» DATASET ROWS:
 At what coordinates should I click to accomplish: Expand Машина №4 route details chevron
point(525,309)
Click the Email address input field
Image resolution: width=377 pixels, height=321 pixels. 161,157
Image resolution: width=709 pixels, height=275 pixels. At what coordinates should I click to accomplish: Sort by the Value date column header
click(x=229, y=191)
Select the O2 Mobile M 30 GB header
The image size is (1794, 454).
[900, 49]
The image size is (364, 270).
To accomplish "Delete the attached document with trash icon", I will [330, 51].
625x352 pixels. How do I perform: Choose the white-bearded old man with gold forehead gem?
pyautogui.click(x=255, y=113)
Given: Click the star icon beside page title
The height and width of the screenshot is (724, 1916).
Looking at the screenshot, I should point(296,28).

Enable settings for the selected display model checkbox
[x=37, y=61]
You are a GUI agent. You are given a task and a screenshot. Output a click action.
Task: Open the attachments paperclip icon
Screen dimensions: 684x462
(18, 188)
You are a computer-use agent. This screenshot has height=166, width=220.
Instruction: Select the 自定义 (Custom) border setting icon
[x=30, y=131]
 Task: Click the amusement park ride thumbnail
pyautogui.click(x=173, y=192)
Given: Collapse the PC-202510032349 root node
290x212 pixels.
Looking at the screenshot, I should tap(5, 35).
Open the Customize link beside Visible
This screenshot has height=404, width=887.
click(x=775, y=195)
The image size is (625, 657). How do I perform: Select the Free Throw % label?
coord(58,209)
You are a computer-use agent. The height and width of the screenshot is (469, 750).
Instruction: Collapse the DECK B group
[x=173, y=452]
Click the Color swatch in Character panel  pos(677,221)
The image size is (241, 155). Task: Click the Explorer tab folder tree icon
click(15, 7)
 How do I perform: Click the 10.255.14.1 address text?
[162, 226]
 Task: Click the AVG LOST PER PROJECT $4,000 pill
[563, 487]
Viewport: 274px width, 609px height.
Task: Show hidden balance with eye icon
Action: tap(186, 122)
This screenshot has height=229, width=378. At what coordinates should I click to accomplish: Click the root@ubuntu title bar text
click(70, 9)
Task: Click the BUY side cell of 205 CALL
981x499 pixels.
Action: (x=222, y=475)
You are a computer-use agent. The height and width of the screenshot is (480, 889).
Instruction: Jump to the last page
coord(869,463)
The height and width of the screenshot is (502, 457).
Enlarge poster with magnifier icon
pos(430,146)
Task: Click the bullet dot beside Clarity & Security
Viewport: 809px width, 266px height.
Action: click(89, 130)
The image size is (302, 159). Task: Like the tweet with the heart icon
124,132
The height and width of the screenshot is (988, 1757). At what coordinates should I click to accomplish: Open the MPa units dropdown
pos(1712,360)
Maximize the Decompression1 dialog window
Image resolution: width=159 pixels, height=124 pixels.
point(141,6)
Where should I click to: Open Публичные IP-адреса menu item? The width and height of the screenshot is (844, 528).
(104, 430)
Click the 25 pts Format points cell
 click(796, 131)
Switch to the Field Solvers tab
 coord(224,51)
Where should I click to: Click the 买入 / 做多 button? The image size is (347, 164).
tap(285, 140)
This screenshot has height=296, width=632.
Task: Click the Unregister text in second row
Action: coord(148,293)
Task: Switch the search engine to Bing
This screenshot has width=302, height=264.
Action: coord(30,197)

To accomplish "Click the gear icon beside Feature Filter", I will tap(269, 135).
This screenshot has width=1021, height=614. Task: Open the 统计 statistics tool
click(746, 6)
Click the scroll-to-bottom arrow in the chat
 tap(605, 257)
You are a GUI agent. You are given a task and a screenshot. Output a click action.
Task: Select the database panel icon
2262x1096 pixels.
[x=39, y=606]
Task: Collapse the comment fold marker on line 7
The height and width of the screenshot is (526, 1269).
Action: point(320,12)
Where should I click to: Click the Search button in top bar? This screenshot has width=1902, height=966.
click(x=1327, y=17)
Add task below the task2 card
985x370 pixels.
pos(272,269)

» GIVEN PROBLEM:
Rewrite the records from the start through the line containing "click(x=775, y=195)", swapping "Email address" for "E-mail address" and leaving everything else unchanged.

» EXERCISE RESULT:
 At what coordinates should I click to accomplish: Expand Машина №4 route details chevron
point(525,309)
Click the E-mail address input field
Image resolution: width=377 pixels, height=321 pixels. 161,157
Image resolution: width=709 pixels, height=275 pixels. At what coordinates should I click to accomplish: Sort by the Value date column header
click(x=229, y=191)
Select the O2 Mobile M 30 GB header
The image size is (1794, 454).
[900, 49]
The image size is (364, 270).
To accomplish "Delete the attached document with trash icon", I will [330, 51].
625x352 pixels. How do I perform: Choose the white-bearded old man with gold forehead gem?
pyautogui.click(x=255, y=113)
Given: Click the star icon beside page title
The height and width of the screenshot is (724, 1916).
Looking at the screenshot, I should point(296,28).

Enable settings for the selected display model checkbox
[x=37, y=61]
You are a GUI agent. You are given a task and a screenshot. Output a click action.
Task: Open the attachments paperclip icon
Screen dimensions: 684x462
(18, 188)
You are a computer-use agent. This screenshot has height=166, width=220.
Instruction: Select the 自定义 (Custom) border setting icon
[x=30, y=131]
 Task: Click the amusement park ride thumbnail
pyautogui.click(x=173, y=192)
Given: Collapse the PC-202510032349 root node
290x212 pixels.
Looking at the screenshot, I should tap(5, 35).
Open the Customize link beside Visible
This screenshot has height=404, width=887.
click(x=775, y=195)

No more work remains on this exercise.